- WRITTEN INSTRUCTION A
Answer these questions about the essay "The Hunter & The Farmer," marking each answer (i), (ii), (iii):
(i) What does the narrator fold into an apron pocket?
(ii) How many different jobs are people now likely to hold over the course of their lives?
(iii) With whom did the narrator discuss serving as an entrepreneurial career?
- WRITTEN INSTRUCTION B
According to the essay "The Hunter & The Farmer," why do people now rarely spend a lifetime working the same job at a single company? Answer in one to three sentences.

- SOURCE EXTRACT
## start

The Hunter & The Farmer
For several years now, I have thought of waiting tables as a hunter-gatherer kind of job. Each morning, I stalk my prey at their usual watering hole, serving up coffee and eggs with a sleek and casual smile; I am quiet, unobtrusive; I bide my time. My earnings are gifts from the gods of generosity and good luck, coming in unpredictable floods and trickles. I gather the silvery coins from the tabletops, I fold the bills into my apron pocket, and I move on again, cleaning, preparing for the breakfast rush, the lunch rush, the next herd to come and go. I'm no agriculturalist. Most of my houseplants are scraggly at best, clinging to life despite my ineptitude and reaching for those few hours of sunlight that slip in among the surrounding apartment buildings looming tall on all sides. My parents would have liked to think they were preparing me for a steady-income career, what with my good grades in high school, a solid list of extracurricular activities, distinguished honors at the top of my college class. But in all this cultivation, they never quite understood: I was hunting, always hunting, stalking my passions, following my bliss, lingering long hours in the familiar territories of my needs and desires, hoping to catch the scent. And so, when money became necessary, I found a job that let me hunt it down, working for the customers rather than the company, relying on my skill, speed and patience to get me what I need.
Recently, Jeff and I discussed the nature of serving as a kind of entrepreneurial career. Although waiting tables is usually a low-income working-class job, many contractors and consultants these days can earn hundreds of thousands of dollars each year taking on projects and hiring out their services to individual clients, juggling several commitments at once, balancing workload with financial goals. With global online networking and increased mobility and travel, people rarely spend a lifetime working the same job at a single company. They're far more likely to change careers, holding three to five different jobs over the course of their lives, while continuing their education or pursuing hobbies that can lead to small business opportunities. The days of gradual progress up a single corporate ladder, putting down roots, prizing stability and rewarding loyalty... these days are giving way to the hunt. The cultivator has again become predator, the agriculturalist has become quick-witted, light-footed. Risk and fortune hum taut between the skilled hands of the hunter, drawing his bow and holding his breath.

## end

- MATERIAL SHOWN

## start

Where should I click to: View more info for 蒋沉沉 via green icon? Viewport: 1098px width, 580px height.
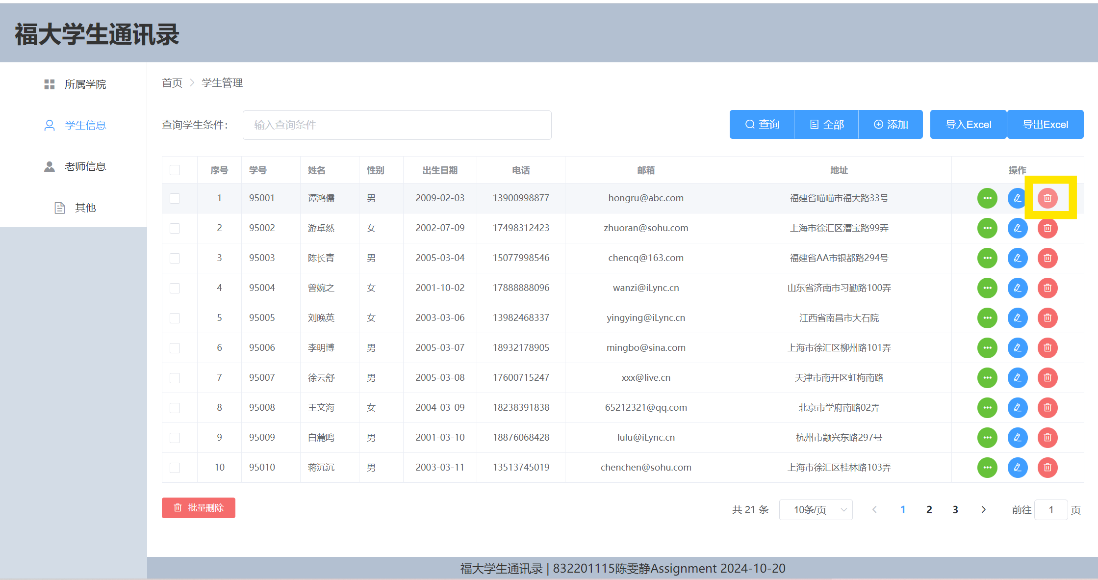[987, 468]
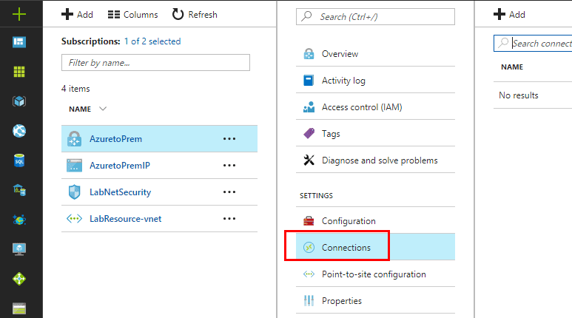Click Add in the left toolbar

[x=77, y=14]
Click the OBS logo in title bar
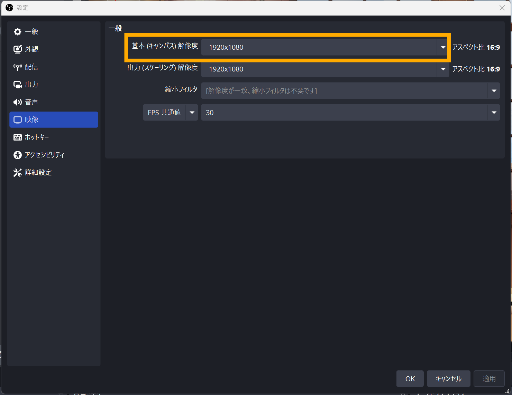Image resolution: width=512 pixels, height=395 pixels. (x=9, y=8)
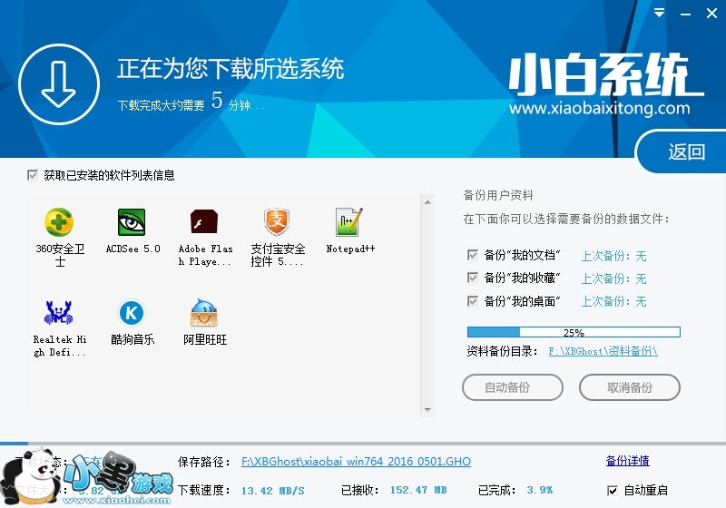Click the Adobe Flash Player icon
The height and width of the screenshot is (508, 726).
204,222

## end

- OUTPUT A
(i) The bills.
(ii) Three to five.
(iii) Jeff.

- OUTPUT B
Global online networking and increased mobility and travel have made a lifetime at one company rare. People are now more likely to change careers and hold several jobs while continuing their education or pursuing hobbies.